As I walked through trickles of the ‘Save our NHS’ protest on Saturday in Parliament Square, I thought: who in their right mind could be outside Britain, looking in, and think this was a system worth emulating? Nobody in the developed world should envy the NHS. Not even the USA.
Trump’s quip has made its way into international headlines, as some of the UK’s heavy hitters pushed back on his comments. ‘I may disagree with claims made on that march but not ONE of them wants to live in a system where 28m people have no cover,’ Health Secretary Jeremy Hunt tweeted. ‘NHS may have challenges but I’m proud to be from the country that invented universal coverage – where all get care no matter the size of their bank balance.’
Number 10 chimed in too, saying that ‘the prime minister is proud of having an NHS that is free at the point of delivery’, and subsequently quoting the dubious Commonwealth Fund study, which, despite ranking the UK first overall, ranks it second to last in the healthcare outcomes section.
Hunt is right that the UK ‘invented’ the concept of universal coverage. But this is no longer equivalent to a single-payer system. Indeed, most of the developed world has adopted the principle of universal access to healthcare, without adopting the NHS.

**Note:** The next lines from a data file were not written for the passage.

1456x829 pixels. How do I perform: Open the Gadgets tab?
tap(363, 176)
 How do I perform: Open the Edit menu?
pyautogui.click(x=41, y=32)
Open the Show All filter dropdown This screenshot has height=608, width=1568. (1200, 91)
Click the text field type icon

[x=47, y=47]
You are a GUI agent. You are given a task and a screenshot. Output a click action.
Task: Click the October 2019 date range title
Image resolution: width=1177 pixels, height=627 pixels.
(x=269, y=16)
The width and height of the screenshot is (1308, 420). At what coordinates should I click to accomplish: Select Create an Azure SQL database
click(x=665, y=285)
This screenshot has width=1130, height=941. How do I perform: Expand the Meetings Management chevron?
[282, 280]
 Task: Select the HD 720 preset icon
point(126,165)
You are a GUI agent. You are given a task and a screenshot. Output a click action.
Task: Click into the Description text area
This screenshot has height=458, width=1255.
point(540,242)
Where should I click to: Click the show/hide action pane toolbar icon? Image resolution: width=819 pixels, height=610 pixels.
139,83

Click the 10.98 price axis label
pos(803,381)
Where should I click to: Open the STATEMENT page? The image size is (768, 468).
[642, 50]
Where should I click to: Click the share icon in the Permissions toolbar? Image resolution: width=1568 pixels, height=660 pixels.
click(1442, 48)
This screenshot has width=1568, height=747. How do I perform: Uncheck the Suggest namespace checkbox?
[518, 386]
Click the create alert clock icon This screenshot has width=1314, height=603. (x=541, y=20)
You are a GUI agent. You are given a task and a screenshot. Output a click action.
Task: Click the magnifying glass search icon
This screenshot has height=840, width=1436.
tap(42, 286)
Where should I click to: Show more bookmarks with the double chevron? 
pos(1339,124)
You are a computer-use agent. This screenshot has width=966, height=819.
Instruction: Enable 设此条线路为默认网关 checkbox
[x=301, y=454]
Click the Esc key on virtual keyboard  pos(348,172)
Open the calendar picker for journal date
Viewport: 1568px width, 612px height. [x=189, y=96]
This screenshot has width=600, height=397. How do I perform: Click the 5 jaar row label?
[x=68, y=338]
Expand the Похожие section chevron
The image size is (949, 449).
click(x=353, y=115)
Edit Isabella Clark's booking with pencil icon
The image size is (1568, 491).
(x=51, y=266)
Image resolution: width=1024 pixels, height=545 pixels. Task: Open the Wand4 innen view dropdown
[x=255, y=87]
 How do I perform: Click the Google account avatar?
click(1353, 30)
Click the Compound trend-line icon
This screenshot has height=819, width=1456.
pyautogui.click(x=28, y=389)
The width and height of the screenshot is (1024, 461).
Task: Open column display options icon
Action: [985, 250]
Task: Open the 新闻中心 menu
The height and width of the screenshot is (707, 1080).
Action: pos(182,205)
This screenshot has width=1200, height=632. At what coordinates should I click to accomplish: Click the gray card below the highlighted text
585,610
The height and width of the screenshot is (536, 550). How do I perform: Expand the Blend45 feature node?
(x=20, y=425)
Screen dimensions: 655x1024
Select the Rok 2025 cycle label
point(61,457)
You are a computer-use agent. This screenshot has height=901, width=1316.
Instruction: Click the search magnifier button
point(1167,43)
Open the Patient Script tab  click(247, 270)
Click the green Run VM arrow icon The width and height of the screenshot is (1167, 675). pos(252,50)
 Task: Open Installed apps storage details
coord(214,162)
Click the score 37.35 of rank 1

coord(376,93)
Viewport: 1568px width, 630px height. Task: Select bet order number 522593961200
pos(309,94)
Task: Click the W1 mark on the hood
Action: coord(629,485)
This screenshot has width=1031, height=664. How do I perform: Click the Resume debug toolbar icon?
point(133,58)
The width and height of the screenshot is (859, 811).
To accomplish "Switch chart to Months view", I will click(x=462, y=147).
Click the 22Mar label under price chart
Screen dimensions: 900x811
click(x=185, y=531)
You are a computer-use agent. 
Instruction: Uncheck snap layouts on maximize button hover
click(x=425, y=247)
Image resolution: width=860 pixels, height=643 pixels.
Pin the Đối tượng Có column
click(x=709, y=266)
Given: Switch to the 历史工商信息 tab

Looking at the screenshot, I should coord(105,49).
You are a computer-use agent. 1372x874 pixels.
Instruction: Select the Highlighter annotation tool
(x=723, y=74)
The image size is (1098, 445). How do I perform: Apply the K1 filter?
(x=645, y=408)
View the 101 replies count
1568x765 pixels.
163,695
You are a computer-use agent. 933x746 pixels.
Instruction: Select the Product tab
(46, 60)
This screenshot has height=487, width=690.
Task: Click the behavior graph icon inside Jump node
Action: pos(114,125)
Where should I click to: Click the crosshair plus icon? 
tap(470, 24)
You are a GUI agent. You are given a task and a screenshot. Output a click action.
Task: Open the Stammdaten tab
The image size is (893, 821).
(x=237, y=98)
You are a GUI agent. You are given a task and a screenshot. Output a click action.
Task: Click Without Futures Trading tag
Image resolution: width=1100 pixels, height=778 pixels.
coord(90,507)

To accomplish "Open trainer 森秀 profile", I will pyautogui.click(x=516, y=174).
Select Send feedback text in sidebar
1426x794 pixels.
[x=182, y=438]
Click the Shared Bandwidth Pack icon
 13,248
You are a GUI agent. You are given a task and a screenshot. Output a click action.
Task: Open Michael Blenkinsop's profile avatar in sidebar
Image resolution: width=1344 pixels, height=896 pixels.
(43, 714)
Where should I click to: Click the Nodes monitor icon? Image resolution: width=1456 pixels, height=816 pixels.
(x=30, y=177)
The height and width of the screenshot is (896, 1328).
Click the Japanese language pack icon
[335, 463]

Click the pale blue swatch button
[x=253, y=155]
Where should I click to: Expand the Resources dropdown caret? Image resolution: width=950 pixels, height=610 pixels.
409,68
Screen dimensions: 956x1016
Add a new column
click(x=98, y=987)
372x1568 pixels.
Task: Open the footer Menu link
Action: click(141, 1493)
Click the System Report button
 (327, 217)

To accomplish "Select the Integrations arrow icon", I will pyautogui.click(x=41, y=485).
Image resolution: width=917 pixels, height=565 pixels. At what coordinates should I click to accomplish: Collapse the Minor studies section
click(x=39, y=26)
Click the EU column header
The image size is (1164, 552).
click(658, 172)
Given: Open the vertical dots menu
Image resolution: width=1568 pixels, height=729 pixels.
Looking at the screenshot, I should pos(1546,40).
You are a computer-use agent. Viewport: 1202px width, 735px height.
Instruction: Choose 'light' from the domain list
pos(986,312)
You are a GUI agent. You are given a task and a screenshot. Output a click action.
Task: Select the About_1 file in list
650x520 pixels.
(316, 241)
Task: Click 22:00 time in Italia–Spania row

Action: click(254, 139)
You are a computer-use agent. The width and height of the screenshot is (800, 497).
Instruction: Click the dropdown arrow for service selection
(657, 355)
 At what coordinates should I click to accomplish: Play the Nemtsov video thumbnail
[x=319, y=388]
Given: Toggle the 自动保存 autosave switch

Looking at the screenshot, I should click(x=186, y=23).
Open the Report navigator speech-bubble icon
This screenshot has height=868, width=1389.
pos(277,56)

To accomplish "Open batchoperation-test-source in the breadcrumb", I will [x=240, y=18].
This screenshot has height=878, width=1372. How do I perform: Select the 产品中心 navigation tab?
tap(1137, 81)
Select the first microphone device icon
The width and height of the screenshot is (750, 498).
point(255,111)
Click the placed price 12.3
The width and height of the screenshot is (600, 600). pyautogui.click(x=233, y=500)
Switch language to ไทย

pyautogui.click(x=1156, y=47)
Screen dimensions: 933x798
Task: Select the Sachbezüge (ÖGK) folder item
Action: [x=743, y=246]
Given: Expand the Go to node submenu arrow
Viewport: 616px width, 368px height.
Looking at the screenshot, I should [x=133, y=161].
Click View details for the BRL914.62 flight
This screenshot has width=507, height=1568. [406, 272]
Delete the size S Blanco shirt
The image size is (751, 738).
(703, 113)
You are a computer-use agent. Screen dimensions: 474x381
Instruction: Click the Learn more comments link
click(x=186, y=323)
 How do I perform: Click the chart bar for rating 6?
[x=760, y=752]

The USA, for all its problems in healthcare, would do well to look to the social health insurance system in Europe (which combine government funding, guaranteed access, and private provisions to produce some of the best patient outcomes) for reform and guidance. But so should the UK. 28 million uninsured Americans is no proof that British patients have access to top-rate care.
As UK and US leaders duke it out to determine which system is preferable, it becomes increasingly obvious that neither system is fit for purpose. If you read between the tweets, you’ll discover that the pathway to better, more patient-centric healthcare lies outside the ‘NHS v USA’ bubble.
Kate Andrews is news editor at the Institute of Economic Affairs.